Another thing to notice is that the when the _search is executed whenever there’s a change in the list of books (query is updated, sorting is changed, page is changed or when an author is deleted since the books that have that author should now display an empty field). The setTimeout in the _search ajax return is to simulate a 400ms delay (in order for the “Loading” text to be visible).

function getUrlParameter(sParam) {
    var sPageURL = $(location).attr('hash');
    sPageURL = sPageURL.substr(1)
    var sURLVariables = sPageURL.split('&');
    for (var i = 0; i < sURLVariables.length; i++)  {
        var sParameterName = sURLVariables[i].split('=');
        if (sParameterName[0] == sParam)  {
            return sParameterName[1];
        }
    }
}

var _page_init = 1*getUrlParameter('page');
if(!_page_init) _page_init = 1 ;
var _ordering_init = getUrlParameter('ordering');
if(!_ordering_init) _ordering_init = '' ;
var _query_init = getUrlParameter('query');
if(!_query_init) _query_init = ''

var _state = {
    loading: false,
    books: [],
    message:{},
    page: _page_init,
    total: 0,
    editingBook: {},
    query: _query_init,
    ordering: _ordering_init
}


var _search = function() {
    _state.loading = true;
    BookStore.emitChange();

    $.ajax({
        url: _props.url+'?search='+_state.query+"&ordering="+_state.ordering+"&page="+_state.page,
        dataType: 'json',
        cache: false,
        success: function(data) {
            // Simulate a small delay in server response
            setTimeout(function() {
                _state.books = data.results;
                _state.total = data.count;
                _state.loading = false;
                BookStore.emitChange();
            }, 400);
        },
        error: function(xhr, status, err) {
            _state.loading = false;
            MessageActions.add_message_error(err.toString());
            BookStore.emitChange();
        }
    });
};

var _reloadBooks = function() {
    _search('');
};


var _clearEditingBook = function() {
    _state.editingBook = {};
};

var _editBook = function(book) {
    _state.editingBook = book;
    BookStore.emitChange();
};

var _cancelEditBook = function() {
    _clearEditingBook();
    BookStore.emitChange();
};

var _update_href = function() {
    var hash = 'page='+_state.page;
    hash += '&ordering='+_state.ordering;
    hash += '&query='+_state.query;
    $(location).attr('hash', hash);
}

BookStore.dispatchToken = AppDispatcher.register(function(action) {
    switch(action.actionType) {
        case BookConstants.BOOK_EDIT:
            _editBook(action.book);
        break;
        case BookConstants.BOOK_EDIT_CANCEL:
            _cancelEditBook();
        break;
        case BookConstants.BOOK_SAVE:
            _saveBook(action.book);
        break;
        case BookConstants.BOOK_SEARCH:
            _state.query = action.query
            _state.page = 1;
            _update_href();
            _search();
        break;
        case BookConstants.BOOK_DELETE:
            _deleteBook(action.bookId);
        break;
        case BookConstants.BOOK_CHANGE:
            _state.editingBook = action.book;
            BookStore.emitChange();
        break;
        case BookConstants.BOOK_PAGE:
            _state.page = action.page;
            _update_href();
            _search();
        break;
        case BookConstants.AUTHOR_DELETE_OK:
            _search();
        break;
        case BookConstants.BOOK_SORT:
            _state.page = 1;
            if(_state.ordering == action.field) {
                _state.ordering = '-'+_state.ordering
            } else {
                _state.ordering = action.field;
            }
            _update_href();
            _search();
        break;
    }
    return true;
});

Conclusion

The application presented here has a number of techniques that will help you when you actually try to create a more complex react flux application.
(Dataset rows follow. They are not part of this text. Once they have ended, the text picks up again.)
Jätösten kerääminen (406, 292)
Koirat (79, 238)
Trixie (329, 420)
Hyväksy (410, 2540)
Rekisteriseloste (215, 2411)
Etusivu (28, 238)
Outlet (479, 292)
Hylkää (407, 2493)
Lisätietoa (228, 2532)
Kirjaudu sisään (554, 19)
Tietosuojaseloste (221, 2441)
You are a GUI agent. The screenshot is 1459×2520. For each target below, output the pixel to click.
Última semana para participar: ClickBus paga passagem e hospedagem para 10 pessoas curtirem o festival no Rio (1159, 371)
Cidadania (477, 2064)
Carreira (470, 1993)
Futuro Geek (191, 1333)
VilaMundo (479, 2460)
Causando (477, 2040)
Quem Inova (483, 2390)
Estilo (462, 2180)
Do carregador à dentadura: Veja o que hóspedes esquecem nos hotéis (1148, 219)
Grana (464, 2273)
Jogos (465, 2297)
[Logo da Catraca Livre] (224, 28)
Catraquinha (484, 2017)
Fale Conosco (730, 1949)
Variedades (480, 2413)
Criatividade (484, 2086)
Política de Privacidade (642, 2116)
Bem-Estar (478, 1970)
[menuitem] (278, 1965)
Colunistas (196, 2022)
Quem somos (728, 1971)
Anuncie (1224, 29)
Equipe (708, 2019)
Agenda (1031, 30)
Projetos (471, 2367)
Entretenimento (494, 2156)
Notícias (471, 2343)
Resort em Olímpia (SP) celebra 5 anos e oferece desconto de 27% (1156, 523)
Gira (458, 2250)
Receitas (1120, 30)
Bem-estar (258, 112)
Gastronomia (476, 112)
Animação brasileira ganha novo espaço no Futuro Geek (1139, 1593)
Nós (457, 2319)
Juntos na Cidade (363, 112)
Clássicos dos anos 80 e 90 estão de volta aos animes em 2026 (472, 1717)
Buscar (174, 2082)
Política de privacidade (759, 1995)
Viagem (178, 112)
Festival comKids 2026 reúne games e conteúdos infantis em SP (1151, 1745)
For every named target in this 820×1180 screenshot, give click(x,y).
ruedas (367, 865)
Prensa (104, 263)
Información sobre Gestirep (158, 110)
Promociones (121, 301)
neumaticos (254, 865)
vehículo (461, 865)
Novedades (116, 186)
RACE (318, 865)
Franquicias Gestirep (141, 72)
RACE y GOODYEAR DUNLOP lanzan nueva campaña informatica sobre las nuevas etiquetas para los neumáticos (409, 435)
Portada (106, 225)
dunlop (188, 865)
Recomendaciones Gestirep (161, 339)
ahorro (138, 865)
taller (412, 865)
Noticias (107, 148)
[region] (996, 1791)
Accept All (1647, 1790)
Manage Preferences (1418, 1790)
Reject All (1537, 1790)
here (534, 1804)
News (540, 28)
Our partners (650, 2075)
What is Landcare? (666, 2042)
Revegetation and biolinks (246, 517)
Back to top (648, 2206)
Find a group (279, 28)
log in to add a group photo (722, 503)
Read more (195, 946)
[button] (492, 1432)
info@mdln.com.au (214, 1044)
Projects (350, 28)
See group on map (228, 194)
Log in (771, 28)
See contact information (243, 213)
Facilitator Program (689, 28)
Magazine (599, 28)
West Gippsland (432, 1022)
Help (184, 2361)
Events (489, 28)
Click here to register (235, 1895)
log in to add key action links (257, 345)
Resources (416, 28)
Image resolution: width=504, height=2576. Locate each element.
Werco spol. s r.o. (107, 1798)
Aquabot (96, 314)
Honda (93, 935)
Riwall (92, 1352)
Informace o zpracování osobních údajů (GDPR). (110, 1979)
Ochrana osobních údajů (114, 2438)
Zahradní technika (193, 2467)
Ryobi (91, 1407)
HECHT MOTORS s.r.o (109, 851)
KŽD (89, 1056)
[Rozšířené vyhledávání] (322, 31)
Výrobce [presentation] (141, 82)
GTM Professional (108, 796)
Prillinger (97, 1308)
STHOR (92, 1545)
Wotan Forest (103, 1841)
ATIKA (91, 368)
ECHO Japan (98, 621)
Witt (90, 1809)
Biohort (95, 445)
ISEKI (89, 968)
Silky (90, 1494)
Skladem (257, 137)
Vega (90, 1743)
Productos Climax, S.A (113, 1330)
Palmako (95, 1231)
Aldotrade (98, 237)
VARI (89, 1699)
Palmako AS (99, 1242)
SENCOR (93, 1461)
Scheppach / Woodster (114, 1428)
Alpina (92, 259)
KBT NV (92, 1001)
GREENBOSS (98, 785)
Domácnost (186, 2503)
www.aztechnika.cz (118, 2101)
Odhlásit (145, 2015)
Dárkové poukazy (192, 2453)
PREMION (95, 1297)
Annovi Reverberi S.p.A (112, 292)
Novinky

I hope that in the whole three part series I’ve thoroughly explained the flux architecture and how each part of (actions, stores, components) it works. Also, I tried to cover almost anything that somebody creating react/flux application will need to use — if you feel that something is not covered and could be integrated to the authors/book application I’d be happy to research and implement it!